→ Available data:
= Beginning of Section =
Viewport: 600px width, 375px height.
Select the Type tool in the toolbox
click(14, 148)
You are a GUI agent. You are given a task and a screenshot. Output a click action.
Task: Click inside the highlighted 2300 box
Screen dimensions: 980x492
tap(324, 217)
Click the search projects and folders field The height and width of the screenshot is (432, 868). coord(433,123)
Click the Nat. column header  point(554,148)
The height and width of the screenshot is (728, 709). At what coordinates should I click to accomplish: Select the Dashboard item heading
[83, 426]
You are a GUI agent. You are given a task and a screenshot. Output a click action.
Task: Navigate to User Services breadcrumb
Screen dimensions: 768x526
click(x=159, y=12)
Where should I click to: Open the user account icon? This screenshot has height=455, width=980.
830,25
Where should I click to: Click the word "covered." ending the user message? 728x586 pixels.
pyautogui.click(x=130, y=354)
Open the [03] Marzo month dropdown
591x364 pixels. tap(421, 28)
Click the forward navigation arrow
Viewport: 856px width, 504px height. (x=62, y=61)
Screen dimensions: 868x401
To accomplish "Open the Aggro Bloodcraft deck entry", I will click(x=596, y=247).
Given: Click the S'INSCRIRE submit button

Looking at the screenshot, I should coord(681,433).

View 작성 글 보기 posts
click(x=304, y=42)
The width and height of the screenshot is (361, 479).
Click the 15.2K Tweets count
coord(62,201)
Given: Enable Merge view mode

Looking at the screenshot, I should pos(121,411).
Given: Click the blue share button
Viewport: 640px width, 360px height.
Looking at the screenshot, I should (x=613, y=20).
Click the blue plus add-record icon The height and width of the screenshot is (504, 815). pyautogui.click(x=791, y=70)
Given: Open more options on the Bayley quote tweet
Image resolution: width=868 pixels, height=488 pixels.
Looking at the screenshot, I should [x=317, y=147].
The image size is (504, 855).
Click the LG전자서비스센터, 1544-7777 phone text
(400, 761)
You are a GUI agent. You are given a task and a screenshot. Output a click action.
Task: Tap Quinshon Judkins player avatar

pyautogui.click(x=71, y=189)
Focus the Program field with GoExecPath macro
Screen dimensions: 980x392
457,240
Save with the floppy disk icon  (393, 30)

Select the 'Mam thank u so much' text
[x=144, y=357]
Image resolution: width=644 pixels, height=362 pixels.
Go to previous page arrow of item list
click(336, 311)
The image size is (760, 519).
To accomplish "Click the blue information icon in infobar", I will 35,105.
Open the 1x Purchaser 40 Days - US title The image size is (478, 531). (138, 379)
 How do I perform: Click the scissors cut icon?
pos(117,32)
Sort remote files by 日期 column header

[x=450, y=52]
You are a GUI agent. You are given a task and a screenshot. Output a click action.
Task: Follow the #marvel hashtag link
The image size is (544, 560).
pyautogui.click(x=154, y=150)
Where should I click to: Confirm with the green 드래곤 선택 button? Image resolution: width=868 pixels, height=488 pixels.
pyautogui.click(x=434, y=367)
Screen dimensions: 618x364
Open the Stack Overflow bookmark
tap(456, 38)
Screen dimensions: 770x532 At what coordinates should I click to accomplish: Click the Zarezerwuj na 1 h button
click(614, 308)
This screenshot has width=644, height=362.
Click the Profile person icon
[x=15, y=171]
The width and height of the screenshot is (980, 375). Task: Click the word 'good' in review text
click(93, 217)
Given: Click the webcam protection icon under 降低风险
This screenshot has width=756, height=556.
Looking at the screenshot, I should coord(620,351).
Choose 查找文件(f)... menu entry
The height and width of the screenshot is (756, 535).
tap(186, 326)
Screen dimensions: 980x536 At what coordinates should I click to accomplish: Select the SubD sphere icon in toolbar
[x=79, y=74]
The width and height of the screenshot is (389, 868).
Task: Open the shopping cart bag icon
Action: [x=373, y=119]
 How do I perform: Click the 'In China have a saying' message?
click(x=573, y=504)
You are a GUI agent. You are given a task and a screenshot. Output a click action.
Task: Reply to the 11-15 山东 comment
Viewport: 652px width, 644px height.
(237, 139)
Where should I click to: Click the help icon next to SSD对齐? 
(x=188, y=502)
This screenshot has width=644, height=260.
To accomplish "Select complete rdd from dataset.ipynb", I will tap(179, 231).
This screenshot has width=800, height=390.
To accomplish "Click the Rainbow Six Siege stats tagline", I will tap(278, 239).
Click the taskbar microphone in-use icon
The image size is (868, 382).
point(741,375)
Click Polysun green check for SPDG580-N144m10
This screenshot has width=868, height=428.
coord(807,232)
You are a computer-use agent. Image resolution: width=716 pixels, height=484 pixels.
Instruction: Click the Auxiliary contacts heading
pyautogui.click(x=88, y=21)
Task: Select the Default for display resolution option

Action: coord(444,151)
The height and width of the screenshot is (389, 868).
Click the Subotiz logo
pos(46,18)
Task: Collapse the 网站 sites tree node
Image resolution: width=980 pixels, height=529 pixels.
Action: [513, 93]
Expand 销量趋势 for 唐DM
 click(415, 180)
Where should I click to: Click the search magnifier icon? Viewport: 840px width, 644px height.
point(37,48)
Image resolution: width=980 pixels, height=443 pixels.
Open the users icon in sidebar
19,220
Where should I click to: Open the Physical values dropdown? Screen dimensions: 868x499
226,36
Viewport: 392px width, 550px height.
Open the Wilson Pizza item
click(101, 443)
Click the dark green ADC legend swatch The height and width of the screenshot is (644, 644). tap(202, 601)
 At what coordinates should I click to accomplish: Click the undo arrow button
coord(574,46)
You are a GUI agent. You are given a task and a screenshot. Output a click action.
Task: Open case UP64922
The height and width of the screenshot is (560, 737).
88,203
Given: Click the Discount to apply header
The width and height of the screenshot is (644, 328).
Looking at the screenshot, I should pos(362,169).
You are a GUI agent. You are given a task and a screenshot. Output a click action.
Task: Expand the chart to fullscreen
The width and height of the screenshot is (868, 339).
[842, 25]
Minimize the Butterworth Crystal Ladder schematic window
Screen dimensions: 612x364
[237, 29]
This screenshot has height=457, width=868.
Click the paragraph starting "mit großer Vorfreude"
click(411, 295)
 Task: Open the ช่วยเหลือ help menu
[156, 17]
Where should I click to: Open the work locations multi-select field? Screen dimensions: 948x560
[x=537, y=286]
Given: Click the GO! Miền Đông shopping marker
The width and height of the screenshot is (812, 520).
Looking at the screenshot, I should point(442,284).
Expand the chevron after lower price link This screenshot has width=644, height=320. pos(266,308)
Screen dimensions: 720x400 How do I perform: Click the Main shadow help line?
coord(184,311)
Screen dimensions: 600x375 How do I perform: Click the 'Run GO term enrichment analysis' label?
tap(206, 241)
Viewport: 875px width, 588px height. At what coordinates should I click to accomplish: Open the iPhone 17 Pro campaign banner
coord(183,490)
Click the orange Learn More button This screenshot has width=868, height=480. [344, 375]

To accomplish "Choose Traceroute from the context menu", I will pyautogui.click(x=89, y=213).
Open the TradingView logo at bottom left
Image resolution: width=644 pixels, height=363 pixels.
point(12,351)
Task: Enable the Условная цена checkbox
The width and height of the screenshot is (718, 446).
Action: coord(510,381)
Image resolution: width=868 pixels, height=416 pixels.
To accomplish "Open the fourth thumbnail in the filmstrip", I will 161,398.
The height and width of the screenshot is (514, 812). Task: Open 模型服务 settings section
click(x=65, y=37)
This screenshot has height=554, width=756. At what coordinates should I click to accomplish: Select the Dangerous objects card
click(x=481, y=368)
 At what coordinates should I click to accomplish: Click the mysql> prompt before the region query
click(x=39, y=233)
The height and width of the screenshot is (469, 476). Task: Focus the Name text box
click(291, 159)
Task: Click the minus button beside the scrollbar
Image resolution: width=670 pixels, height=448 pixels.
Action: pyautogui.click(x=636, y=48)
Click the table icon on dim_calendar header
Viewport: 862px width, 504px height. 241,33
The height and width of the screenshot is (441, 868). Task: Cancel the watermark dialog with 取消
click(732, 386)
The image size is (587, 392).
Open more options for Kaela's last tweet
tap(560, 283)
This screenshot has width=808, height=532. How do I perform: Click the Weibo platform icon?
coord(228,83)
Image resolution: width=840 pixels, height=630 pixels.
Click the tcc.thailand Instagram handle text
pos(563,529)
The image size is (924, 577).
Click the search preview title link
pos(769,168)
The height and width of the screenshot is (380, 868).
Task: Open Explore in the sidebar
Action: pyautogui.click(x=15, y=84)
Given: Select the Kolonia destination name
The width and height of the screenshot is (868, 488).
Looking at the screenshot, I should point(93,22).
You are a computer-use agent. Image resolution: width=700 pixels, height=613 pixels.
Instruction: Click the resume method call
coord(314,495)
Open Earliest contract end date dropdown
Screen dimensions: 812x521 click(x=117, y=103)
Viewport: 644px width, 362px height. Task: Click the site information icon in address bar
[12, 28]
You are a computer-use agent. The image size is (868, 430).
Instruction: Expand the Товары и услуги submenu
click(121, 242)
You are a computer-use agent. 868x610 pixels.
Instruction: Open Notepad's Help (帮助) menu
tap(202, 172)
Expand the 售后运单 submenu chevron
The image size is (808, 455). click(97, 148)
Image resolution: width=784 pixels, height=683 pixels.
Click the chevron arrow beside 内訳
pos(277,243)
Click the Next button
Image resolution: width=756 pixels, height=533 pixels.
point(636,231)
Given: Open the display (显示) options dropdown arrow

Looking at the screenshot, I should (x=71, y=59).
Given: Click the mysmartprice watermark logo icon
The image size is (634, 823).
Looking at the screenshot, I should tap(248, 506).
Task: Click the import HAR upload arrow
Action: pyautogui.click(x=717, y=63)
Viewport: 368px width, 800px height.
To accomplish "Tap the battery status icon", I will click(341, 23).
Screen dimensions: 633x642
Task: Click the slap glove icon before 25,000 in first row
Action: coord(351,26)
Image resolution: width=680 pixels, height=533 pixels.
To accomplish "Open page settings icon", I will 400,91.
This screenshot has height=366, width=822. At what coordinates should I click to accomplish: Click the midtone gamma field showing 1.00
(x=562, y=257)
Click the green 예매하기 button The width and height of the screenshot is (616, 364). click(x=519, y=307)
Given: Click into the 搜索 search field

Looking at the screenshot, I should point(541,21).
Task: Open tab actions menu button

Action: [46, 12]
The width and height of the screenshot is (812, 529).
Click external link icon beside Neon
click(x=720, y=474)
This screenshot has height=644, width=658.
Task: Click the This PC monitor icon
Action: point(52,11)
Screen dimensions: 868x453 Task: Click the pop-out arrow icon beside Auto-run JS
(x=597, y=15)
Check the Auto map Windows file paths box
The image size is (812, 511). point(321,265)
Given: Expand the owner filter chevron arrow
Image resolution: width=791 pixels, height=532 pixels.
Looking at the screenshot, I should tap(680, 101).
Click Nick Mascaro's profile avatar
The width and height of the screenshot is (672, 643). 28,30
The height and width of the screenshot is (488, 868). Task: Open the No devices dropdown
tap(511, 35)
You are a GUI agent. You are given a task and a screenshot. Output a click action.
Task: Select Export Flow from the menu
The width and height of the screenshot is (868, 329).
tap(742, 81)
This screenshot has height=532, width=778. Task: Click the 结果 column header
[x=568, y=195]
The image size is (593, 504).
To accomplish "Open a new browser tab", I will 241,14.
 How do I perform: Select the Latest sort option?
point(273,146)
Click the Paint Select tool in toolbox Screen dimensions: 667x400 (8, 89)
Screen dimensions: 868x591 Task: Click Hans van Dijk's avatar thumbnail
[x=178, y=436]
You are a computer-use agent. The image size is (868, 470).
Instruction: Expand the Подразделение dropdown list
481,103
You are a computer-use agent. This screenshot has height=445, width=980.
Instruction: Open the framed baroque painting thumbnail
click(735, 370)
= End of Section =
→ Prompt: Whenever a line in the entries above includes the word "computer", pull that line out.

→ Result for this task:
You are a computer-use agent. Image resolution: width=716 pixels, height=484 pixels.
You are a computer-use agent. Image resolution: width=700 pixels, height=613 pixels.
You are a computer-use agent. The image size is (868, 430).
You are a computer-use agent. 868x610 pixels.
You are a computer-use agent. The image size is (868, 470).
You are a computer-use agent. This screenshot has height=445, width=980.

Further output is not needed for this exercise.